The schools have suffered for years from rising costs and dwindling enrollment. Higher tuition, shifting demographics and the rise of charter schools have siphoned off many students.
The closings come as such a shock to the Philadelphia-area community that the term "West Catholic" was trending on Twitter after the announcement.
Supporters fear the archdiocese's Blue Ribbon Commission will recommend further closings.
Officials with the archdiocese held a news conference at 4 p.m. Friday to discuss the findings of a year-long analysis of the struggling Catholic school system.
"We need an honest response to serious losses that have been happening year after year in some of our schools," said Philadelphia Archbishop Charles Chaput. "And this will continue to happen if we do nothing."
The archdiocese plans to put the new school system in place by the end of the year. While they will try to place the teachers at the different schools that are staying open, the archdiocese says at least 300 teachers will likely be laid off.
Students at the ousted schools reacted strongly to the news.
"Heartbreaking, it felt like a part of me died," said Anthony Moore, a student at West Catholic High School. "I can't even explain it, it just hurts."
"I was mad and I was really upset," said another student. "I'm a junior and our class is really close. We're going to all split up for senior year and not get to graduate together. It's just going to be really upsetting."
Students at Monsignor Bonner and Archbishop Prendergast in Drexel Hill gathered at their football field where they chanted and lit candles to show their school pride.
"We didn't see it coming," said Danielle Millio, a freshman at Archbishop Prendergast. "We all just kind of broke down and we didn't know how to react."
"She's going to be a senior and she's an athlete," said Jean Ann Vogelman, a parent of one of the students. "Really she should be worried about looking at colleges not looking at High Schools. There are 900 students on this campus which is more students than there are at some of the other campuses that have been spared which leaves you a little confused."
While some parents say they're looking at several schools for their kids to attend next year, they're also hoping they can appeal the archdiocese's decision.
St. George Elementary School in Port Richmond held an emergency meeting where they talked about fighting the closings.

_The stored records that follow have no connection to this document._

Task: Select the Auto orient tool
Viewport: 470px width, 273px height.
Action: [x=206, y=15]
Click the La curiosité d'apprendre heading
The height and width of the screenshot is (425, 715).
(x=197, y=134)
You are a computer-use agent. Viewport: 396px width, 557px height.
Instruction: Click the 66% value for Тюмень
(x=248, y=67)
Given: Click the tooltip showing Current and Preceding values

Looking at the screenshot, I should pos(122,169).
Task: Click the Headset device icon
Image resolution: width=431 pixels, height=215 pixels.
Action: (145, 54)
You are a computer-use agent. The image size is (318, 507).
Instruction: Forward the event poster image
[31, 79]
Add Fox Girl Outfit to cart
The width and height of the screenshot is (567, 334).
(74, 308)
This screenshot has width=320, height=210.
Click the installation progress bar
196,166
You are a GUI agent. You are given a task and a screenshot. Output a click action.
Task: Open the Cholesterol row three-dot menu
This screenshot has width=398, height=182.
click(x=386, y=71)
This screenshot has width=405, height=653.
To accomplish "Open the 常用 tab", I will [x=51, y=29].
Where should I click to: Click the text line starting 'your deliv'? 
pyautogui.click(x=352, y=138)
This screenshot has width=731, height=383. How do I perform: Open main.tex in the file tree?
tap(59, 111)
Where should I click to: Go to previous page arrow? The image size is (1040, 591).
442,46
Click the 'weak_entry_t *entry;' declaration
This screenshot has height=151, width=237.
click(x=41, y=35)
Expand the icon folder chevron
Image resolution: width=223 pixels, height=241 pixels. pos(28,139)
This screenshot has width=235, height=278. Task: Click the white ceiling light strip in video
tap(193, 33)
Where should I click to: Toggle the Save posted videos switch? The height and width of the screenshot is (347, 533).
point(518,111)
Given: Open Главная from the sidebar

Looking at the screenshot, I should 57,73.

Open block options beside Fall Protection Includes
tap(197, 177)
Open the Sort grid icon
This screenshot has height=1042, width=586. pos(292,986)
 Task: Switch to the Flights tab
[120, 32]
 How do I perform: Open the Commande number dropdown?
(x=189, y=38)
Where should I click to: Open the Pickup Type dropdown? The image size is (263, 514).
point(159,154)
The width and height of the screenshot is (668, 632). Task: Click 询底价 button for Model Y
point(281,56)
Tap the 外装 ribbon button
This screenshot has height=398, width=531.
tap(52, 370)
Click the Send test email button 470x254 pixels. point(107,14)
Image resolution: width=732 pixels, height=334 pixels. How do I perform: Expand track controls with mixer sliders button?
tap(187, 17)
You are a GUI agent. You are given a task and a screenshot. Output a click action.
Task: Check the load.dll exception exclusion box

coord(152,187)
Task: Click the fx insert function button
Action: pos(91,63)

"We just have to fight, we just can't let them do this," said Karen Szczepanski, a parent of one of the students. "We're a small parish and we're fighting on our own. Why are they bothering us? It's not fair."
At St. Hubert High School in Northeast Philadelphia, more than 200 students rallied, chanting "keep us open," and "let's go, we won't go."
"Everybody was emotional," said one student. "We were all crying, hugging each other."
Conwell Egan in Bucks County hosted a basketball game against Monsignor Bonner on Friday. It was the start of what will be the final basketball season for both programs.
"I was weeping," said one student. "This is my 13th year of Catholic School."
Affected elementary schools and high schools are planning more meetings. Small parishes such as St. George are trying to find ways to raise money so that they can keep their doors open.